Extending Loan Terms Attract Subprime Borrowers

FORT WORTH, Texas — As the prices of motorcycles increase and the Federal Reserve raises interest rates, loan terms are on an upward trajectory to potentially 84 months, attendees learned during a presentation on credit performance trends at PowerSports Finance 2018.

“From 2009 to the present, the average loan term has gone up from 60 to 72 plus months,” said Maurice Salter, president and chief executive of MotoLease. “While that does create a lower monthly payment for borrowers, you also have to remember that it creates a longer period of riders holding the vehicle. So, it’s important to acknowledge that whatever we do, longer financing terms seem to be moving upward, and I’m assuming the next year or two it’ll be at 84 months as the high end of most financing.”

According to data from the Consumer Finance Protection Bureau, the percentage share of auto loans with terms greater than five years has increased since 2009, with six-year loan terms climbing to about 40% from about 25%. It’s harder to find data directly related to powersports, but “there are a lot of similarities [with auto], enough to make some assumptions,” Salter added.

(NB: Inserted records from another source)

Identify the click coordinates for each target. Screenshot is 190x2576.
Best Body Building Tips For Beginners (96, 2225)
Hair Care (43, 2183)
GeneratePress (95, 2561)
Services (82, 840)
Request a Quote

Subprime consumers are more attracted to longer loan terms due to the smaller monthly payments, but there’s also the added chance that consumers will default on their loans. According to the CFPB, default rates on six-year loan terms increased to about 2.5%, compared with default rates of about 1% for five-year terms in 2015. The risk is there for lenders, but there are methods to mitigate default rates, said Don Hummer Jr., president and chief executive of ThunderRoad Financial.

“Some of the ways that we have utilized to stop the higher default rates is an equity position with the customer,” Hummer said. “A lot of times we’re saying to dealers that we need some more down on this deal, we need an additional co-buyer or co-signer, or something along those lines. What we’re trying to do is stop this type of default rate and get it to balance out with what our expected portfolio yield is.”